Everyone knows what results to expect from LG (remember, the original LG project sets reputation and ethics as the top priority), there should be no issue to simply stop browsing.
Also, to avoid local network tricks (which can be very harmful), use VPN whenever possible. Nowadays it seems to be a universal tool everybody should have.
And don't connect to random WiFi networks ever. Only to those which belong to organizations you visit and are trusted.
Your post was correct, yes, since it stems from a mere HTTP protocol observation, but it ignores why it's the only way to access for some systems with some features, and that the expected harm of it for an average individual is practically zero. All variations of LG have been running without SSL for longer than a decade globally, and no problem. So, on the practical foot it's not a concern, (take into account my other comments about various issues introducing HTTPS in every part of the system).
Let's quantify it somehow to actually see if this is a concern beyond an academic exercise:
1 user out of a million users on a million networks a year may get a wrong forward due to a MITM attack on his network and notice that it is not the site he has seen a hundred times before. The probability of such an event for an average individual is something like 0.00000000000001 per annum. I call it a practical zero.

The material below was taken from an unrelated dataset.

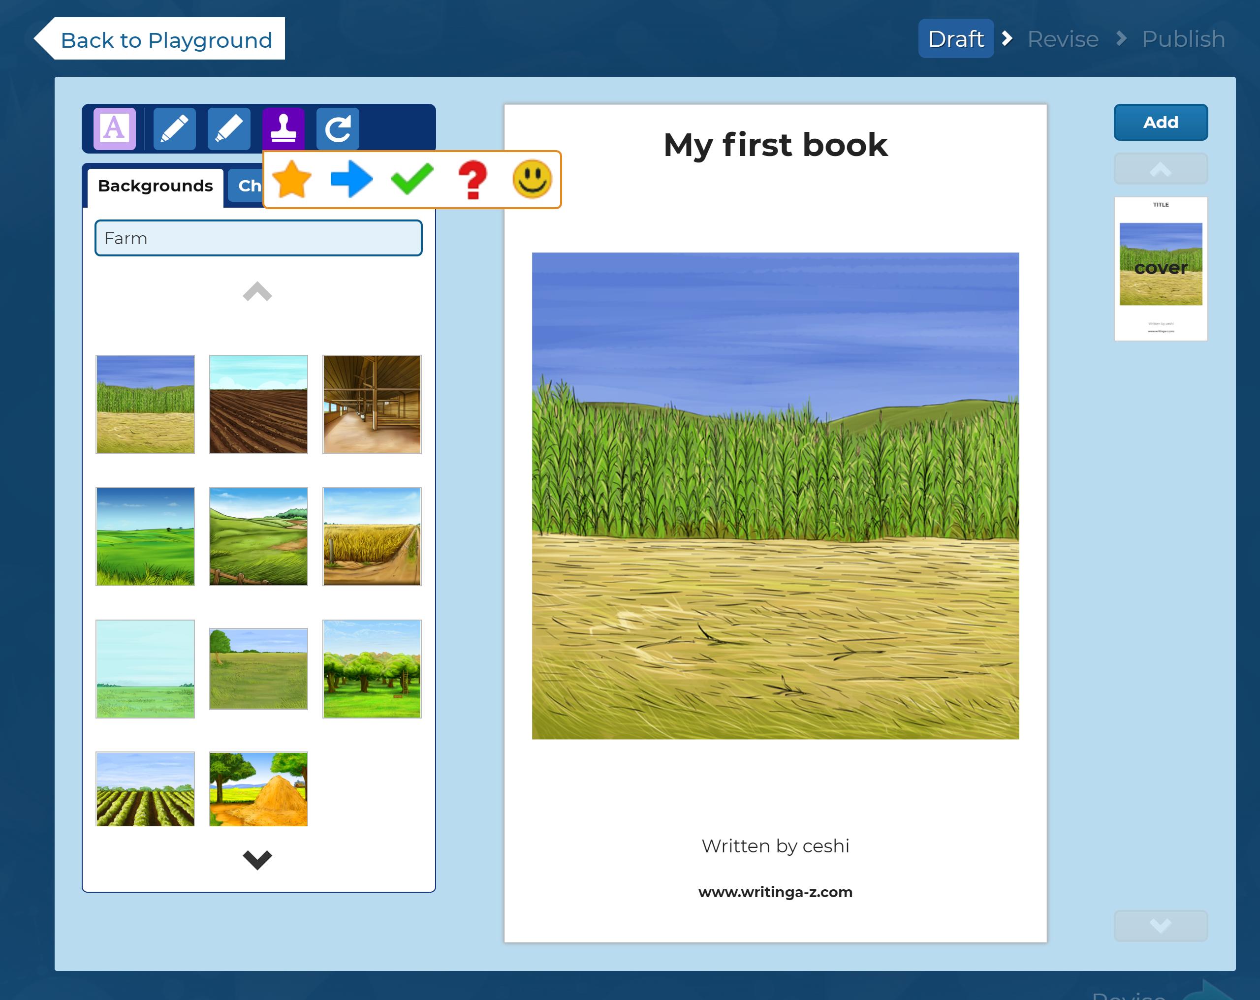Choose the yellow smiley face stamp
Image resolution: width=1260 pixels, height=1000 pixels.
point(532,179)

Should one get a small permanent job servicing certification for a dozen randomly expiring systems and paying money with the risk that an expired certificate, should the person die, would practically block access to resource, to get the practical zero to real zero?

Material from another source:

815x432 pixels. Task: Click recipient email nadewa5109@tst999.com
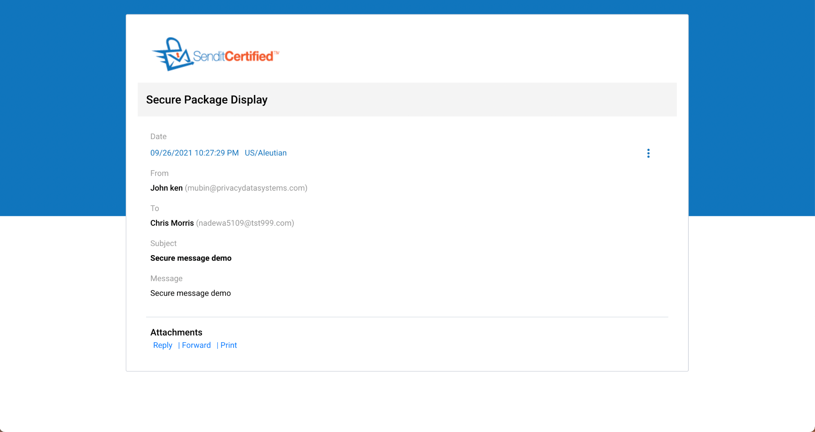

My answer would be definitely not, this would be waste of life. We all know Http has this flow, but return to that comment about using http: it actually tells you may not have access at all, if you use https (not always, though, but that comment is a hint, not a statement you don't need security). Here's the choice: access with http or secure no access via https? I think there is no real choice. Neither that comment tells you more than to remember a pattern to use with dWeb domain names which reliably works.

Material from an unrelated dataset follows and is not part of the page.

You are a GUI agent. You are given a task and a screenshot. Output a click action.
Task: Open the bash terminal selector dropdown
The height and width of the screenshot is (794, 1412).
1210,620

Summarizing, your logic is correct but not practically helpful.
Story time: about 10 years ago a forker from ebookoid came in to the LG forum and started aggressively promote his site, an LG fork, selling books, while pointing out how poor LG's security was since it had no SSL/HTTPS, and his site had it. A scammer with a legit encryption was humiliating a legit project without encryption.
I hope you get my point: don't make a storm in a glass of water, because some less knowledgeable people may take it as a real breach which it is not )
Okay, I agree that if the intermediate network is not trusted, there can be MITM. The good thing is that the original LG offers and will keep offering multiple verification ways.
2. Blockchain records viewable via blockchain explorers and similar public tools. E.g., you may check the libgen.lib record on https://peername.com/, press Whois button after the search. The Peername extension simply can't handle SSL, and EmerDNS domains such as .lib aren't yet supported on IPFS by browsers. It's being worked on, though. For now only IP address forwarding works, but you can choose another way as per below.
libgen.crypto record is googlable and can be seen on OpenSea. I'm not finding the IPFS CID, though, but .crypto does support HTTPS, and so do IPFS gateways, after which the CID takes you to the correct location. You may use https://libgen.crypto/ However, in this case there can probably still be MITM with legit SSL certificates. I'm not sure.
Concluding, if you once learn a legit blockchain domain name, you can trust it's record since the record cannot be modified without direct owner's intervention. It's cryptographically strong. It's not the case with conventional Web domains which are fundamentally rented.